Can you reproduce word for word the stretch of data from the line containing "You are a computer-use agent." through the line containing "tap(1224, 467)", including both of those lines?
───── Provided records ─────
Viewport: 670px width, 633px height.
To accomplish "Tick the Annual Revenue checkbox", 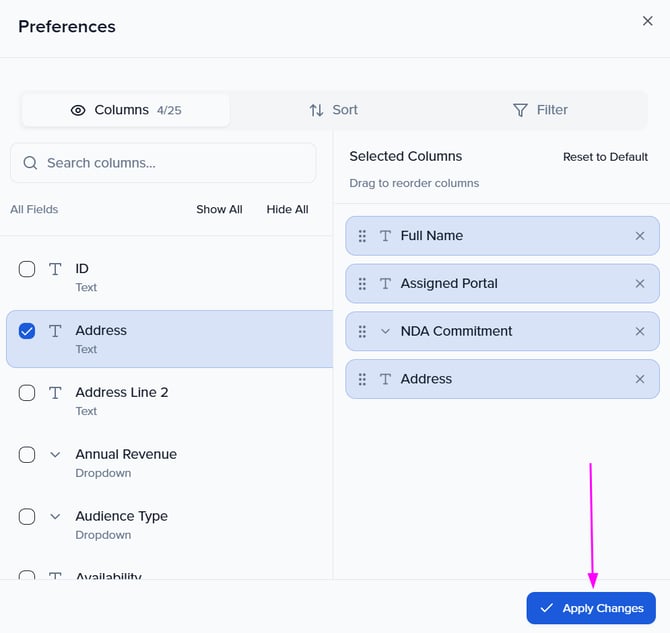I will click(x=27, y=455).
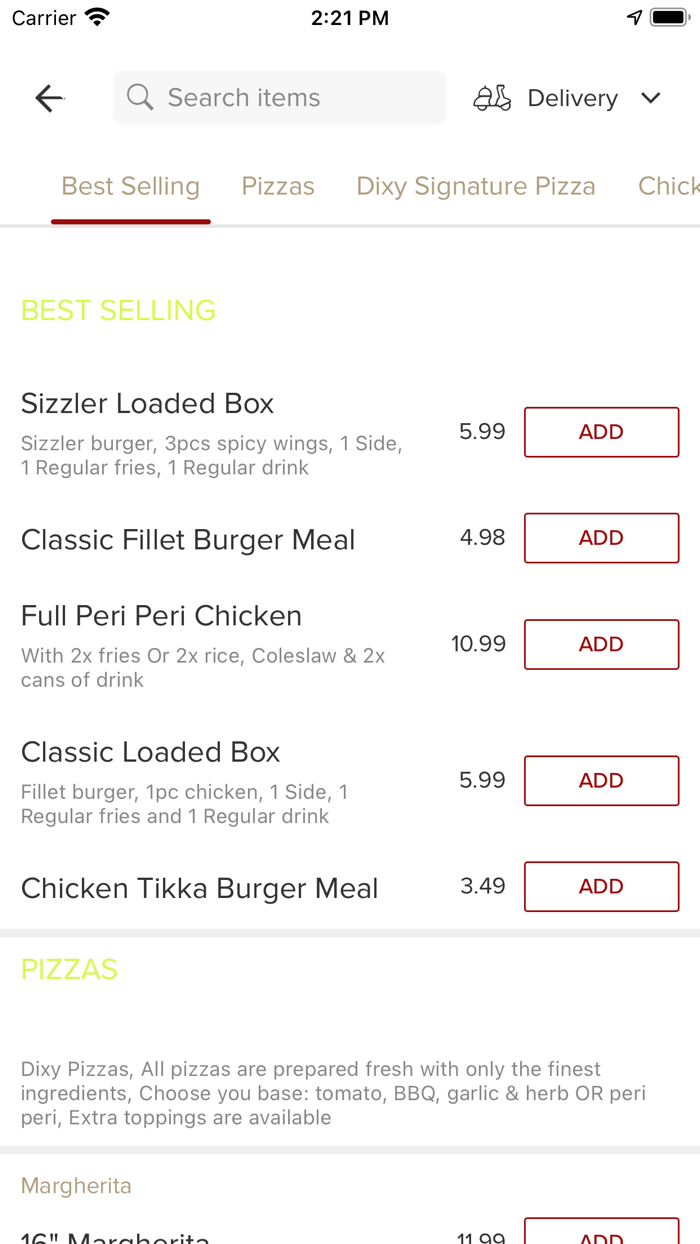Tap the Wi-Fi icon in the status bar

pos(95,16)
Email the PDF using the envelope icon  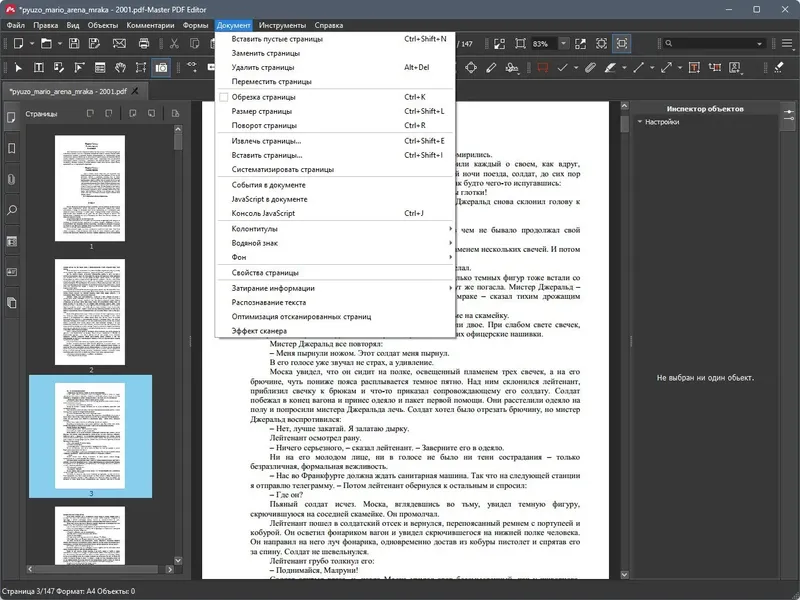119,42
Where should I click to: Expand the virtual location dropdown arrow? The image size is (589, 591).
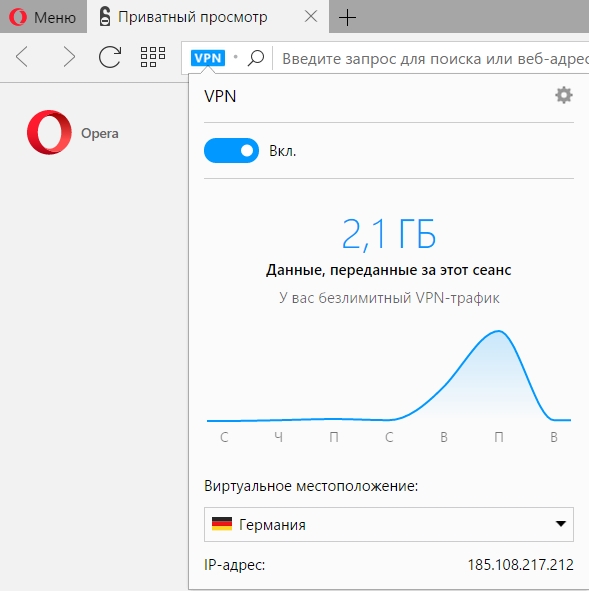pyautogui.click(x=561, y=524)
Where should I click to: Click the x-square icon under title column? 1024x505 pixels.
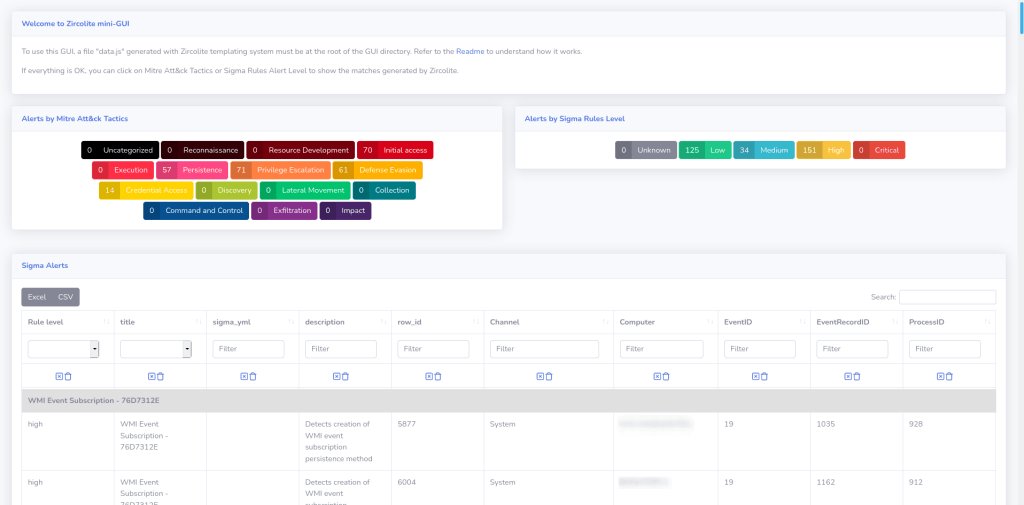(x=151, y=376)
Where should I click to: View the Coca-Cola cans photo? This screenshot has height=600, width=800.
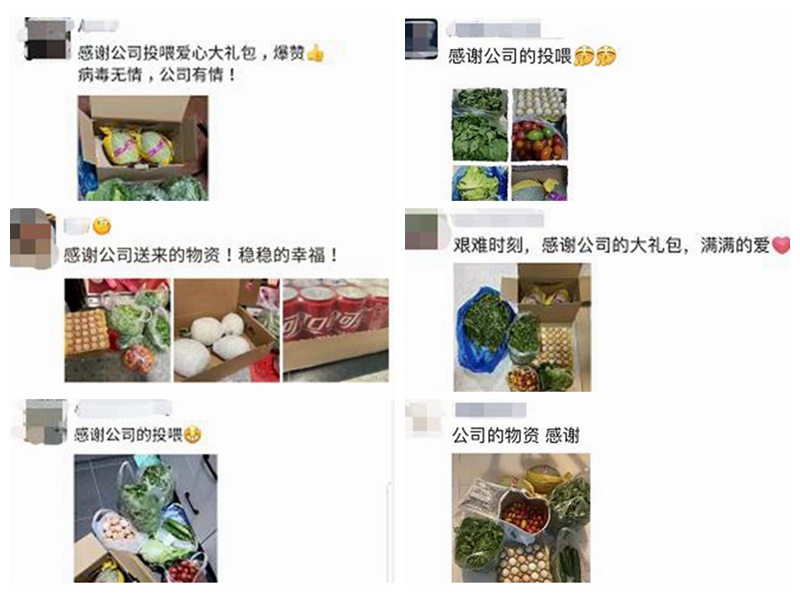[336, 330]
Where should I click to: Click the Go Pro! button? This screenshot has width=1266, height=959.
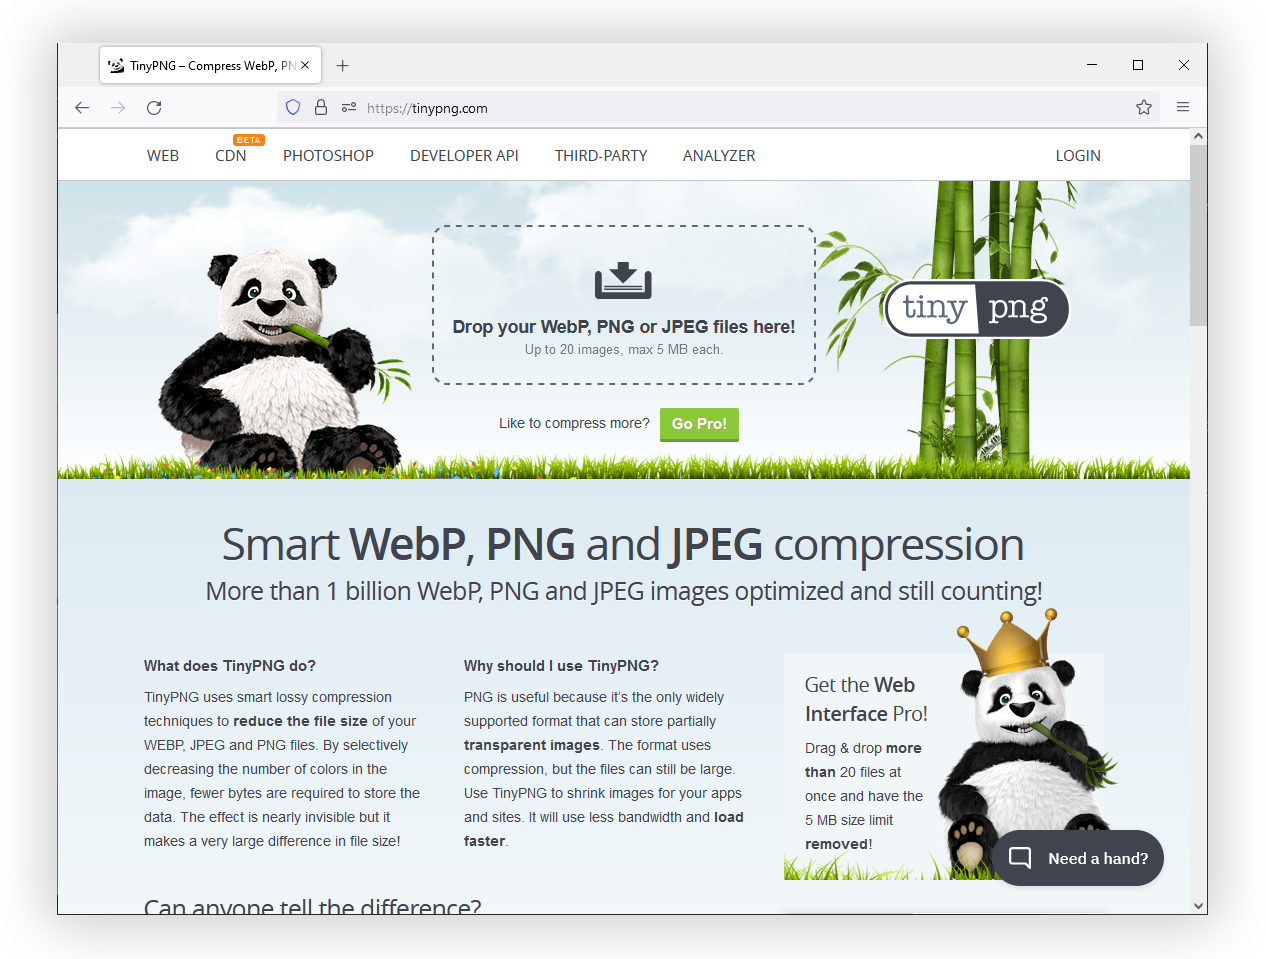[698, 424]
─────
───── Provided records ─────
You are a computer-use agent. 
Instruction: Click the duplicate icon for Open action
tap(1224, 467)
─────
» **Result**
You are a computer-use agent. 
Instruction: Click the duplicate icon for Open action
tap(1224, 467)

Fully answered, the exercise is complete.